Gabriel Chalita, colunista do DIADivulgação
Publicado 17/04/2022 05:00
Foi em uma páscoa da minha infância. O dia ia se acordando quando a procissão barulhou a nossa casa e fez com que fôssemos até a janela ver a vida. A vida havia vencido a morte. Era isso o que cantavam aquelas mulheres e aqueles homens com a alma lavada pela lembrança do mistério da ressurreição.

Abrimos a porta e fomos com eles.Minha avó, mulher das rezas e das simplicidades, perguntou se a páscoa não era mais importante que a sexta-feira santa. Eu era criança e me sentia grande com a confiança da minha avó. E disse que 'sim'. Que a páscoa era a maior festa do cristianismo. Ela prosseguiu querendo saber por que havia mais gente na procissão da morte do que na procissão da vida. Eu respondi que talvez não soubessem. E silenciei a conversa para cantar os cânticos bonitos com aquela gente de fé.

Os tempos foram me cumulando de experiências marcantes com a fé das pessoas. O que se sente é, talvez, mais elevado do que o que se tenta explicar.Fui estudando a razão sem desacreditar dos sentimentos. O que se sente é o que nos eleva para o lugar onde vão os sons das canções bonitas.

O mistério da páscoa não se explica com a razão. Nem da páscoa antiga com um povo desamarrando a escravidão e caminhando para uma terra prometida. Nem da nova com o Pregador do Amor, depois de pregado na cruz dos ódios e morto na mente perversa dos vazios, saindo do túmulo e devolvendo a luz aos dias.

A razão desconhece o que vai além dos sentidos. O imaterial só se alcança nos desprendimentos.Na minha infância, as canções sagradas já me explicavam isso. Hoje novamente é páscoa e a pergunta da minha avó me empresta outros significados. Por que nos alistamos na procissão dos mortos? Por que desprezamos o acordar das manhãs que nos convida à vida? Morremos antes da morte quando retiramos de nós a procissão do encontro. Só os encontros nos explicam a vida. Os egoísmos são falsas ilusões de que, se formos o centro, atingiremos a vitória.

A vitória de Cristo foi a vitória sobre o egoísmo. Antes dos acontecimentos finais, houve uma última ceia em que o partir do pão ensinou a comunhão, em que a humildade se ajoelhou para lavar os pés dos caminhantes. Há tanto de simbólico a ser aprendido no seio das religiões que é um desperdício desconsiderar a vida para se apegar à morte.

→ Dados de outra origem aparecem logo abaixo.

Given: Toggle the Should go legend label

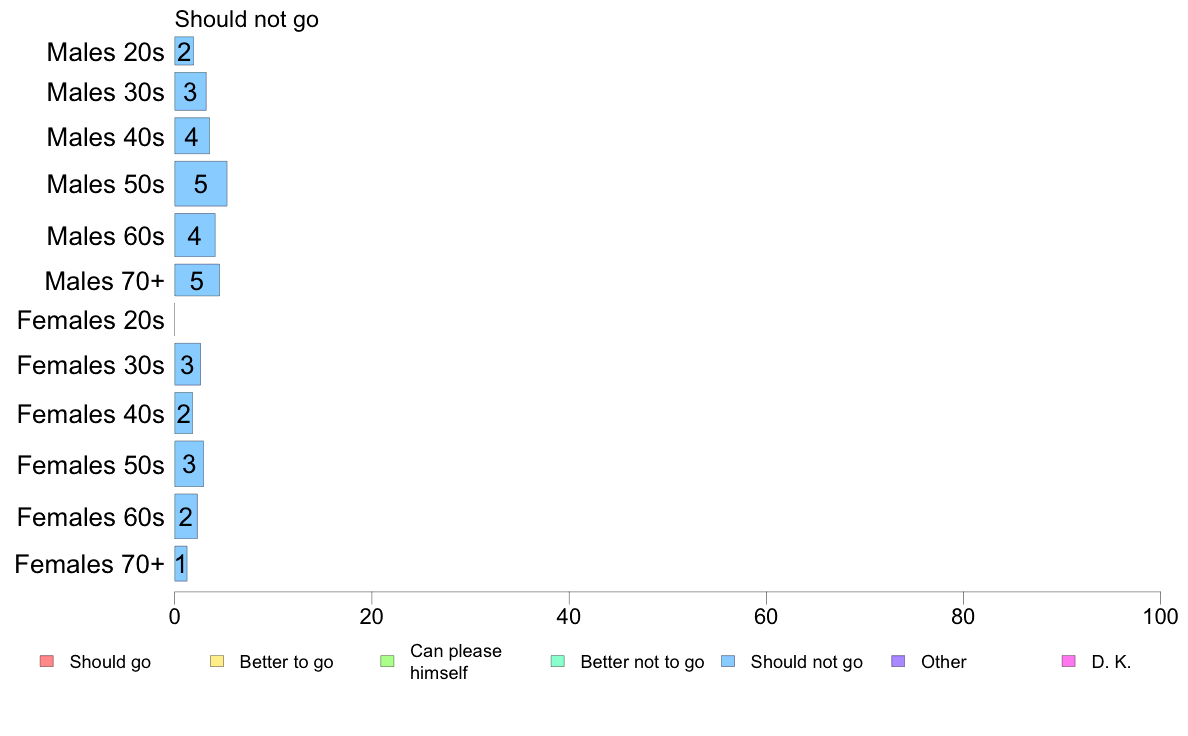Looking at the screenshot, I should [x=110, y=662].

Morremos antes da morte quando julgamos e condenamos nosso irmão. Não foi Jesus quem morreu naqueles dias, foram os seus matadores. Todos eles. Desde os que espalharam as falsas mensagens aos que lavaram as mãos com medo da opinião da maioria. A maioria muda de opinião o tempo todo. Então, o melhor é limpar os ouvidos dos barulhos de ódio para escutar o som do silêncio e só depois cantar a canção correta.

Morremos antes da morte quando o sonho que nasceu, quando a gente nasceu, deixa de sonhar. E, iludidos, repetimos as ausências dos sonhos dos outros. É isso mesmo, quem não sonha quer destruir os sonhos dos outros. É preciso valentia para resistir. E é preciso lembrança, do que fomos um dia, antes de nos alistarmos à procissão dos mortos.

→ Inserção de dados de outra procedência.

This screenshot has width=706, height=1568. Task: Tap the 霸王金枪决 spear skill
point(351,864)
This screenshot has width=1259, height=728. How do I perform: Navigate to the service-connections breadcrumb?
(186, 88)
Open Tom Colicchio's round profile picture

Minha avó já se foi há muito tempo. Morreu acreditando que não se morre. E eu acredito com ela. Quando morrer, não morrerei.A procissão da sexta-feira santa não é, então, a procissão dos mortos. É uma lembrança, apenas, da força dos que compreendem a própria missão. Mesmo na dor. Mesmo nas humilhações. Mesmo nas perseguições. Os risos falsos se dissolveram depois da verdade sair do túmulo. E o que se sabe hoje é que as perseguições injustas persistem, inclusive em nome de Deus.

Deus é amor. Simples assim. O diferente disso é desvirtuamento de quem usa incorretamente o nome santo para fortalecer o próprio nome. Erram, certamente.Nossa força vem do encontro.
Da procissão do encontro.

Feliz páscoa, feliz passagem. Que a liberdade vença toda as formas de escravidão. Que a vida vença todas as mortes antes da morte. E que uma canção bonita acorde o mundo para a beleza da procissão do amor.